[The task]
Beneath this instruction is a block of data; output from it exactly the lines that run from the one containing "Instruction: Click the zoom" through the one containing "Open the Additional", inclusive.

[Data section]

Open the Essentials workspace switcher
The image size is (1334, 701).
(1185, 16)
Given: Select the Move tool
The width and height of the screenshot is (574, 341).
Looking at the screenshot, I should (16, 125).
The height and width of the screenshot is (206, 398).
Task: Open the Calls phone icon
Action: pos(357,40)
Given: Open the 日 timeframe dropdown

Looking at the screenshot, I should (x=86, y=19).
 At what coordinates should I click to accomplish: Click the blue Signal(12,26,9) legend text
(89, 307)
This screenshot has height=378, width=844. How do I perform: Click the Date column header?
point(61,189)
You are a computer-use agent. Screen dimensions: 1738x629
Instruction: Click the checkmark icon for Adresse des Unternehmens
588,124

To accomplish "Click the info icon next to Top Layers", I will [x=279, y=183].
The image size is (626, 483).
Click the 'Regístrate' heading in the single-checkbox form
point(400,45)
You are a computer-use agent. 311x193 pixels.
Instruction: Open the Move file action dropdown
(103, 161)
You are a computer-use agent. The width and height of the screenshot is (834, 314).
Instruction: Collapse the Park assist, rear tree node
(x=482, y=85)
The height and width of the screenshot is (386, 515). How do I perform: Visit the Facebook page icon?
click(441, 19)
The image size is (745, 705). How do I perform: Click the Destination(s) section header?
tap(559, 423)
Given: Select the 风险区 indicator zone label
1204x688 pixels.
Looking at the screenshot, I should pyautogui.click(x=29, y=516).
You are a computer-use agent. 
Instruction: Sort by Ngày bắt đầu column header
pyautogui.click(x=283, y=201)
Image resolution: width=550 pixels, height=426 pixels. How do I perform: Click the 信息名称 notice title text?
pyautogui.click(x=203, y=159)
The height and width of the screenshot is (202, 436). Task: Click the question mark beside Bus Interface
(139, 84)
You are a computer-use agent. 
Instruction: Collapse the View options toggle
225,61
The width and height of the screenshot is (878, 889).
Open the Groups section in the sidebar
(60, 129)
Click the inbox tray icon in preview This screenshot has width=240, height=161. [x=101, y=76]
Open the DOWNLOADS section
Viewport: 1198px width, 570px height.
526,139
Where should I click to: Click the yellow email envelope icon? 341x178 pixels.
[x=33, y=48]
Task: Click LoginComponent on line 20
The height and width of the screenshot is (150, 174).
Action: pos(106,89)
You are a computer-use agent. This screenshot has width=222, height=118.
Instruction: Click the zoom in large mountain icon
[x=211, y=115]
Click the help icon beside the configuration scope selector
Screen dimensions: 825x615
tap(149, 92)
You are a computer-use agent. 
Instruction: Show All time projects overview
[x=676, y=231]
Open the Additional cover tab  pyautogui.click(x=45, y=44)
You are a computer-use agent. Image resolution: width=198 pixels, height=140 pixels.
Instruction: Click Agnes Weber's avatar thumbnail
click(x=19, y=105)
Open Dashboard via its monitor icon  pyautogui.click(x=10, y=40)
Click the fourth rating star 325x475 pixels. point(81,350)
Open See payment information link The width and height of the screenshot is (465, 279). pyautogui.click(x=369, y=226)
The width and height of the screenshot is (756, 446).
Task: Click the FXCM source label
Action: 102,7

[Task solution]
Instruction: Click the zoom in large mountain icon
[x=211, y=115]
Click the help icon beside the configuration scope selector
Screen dimensions: 825x615
tap(149, 92)
You are a computer-use agent. 
Instruction: Show All time projects overview
[x=676, y=231]
Open the Additional cover tab  pyautogui.click(x=45, y=44)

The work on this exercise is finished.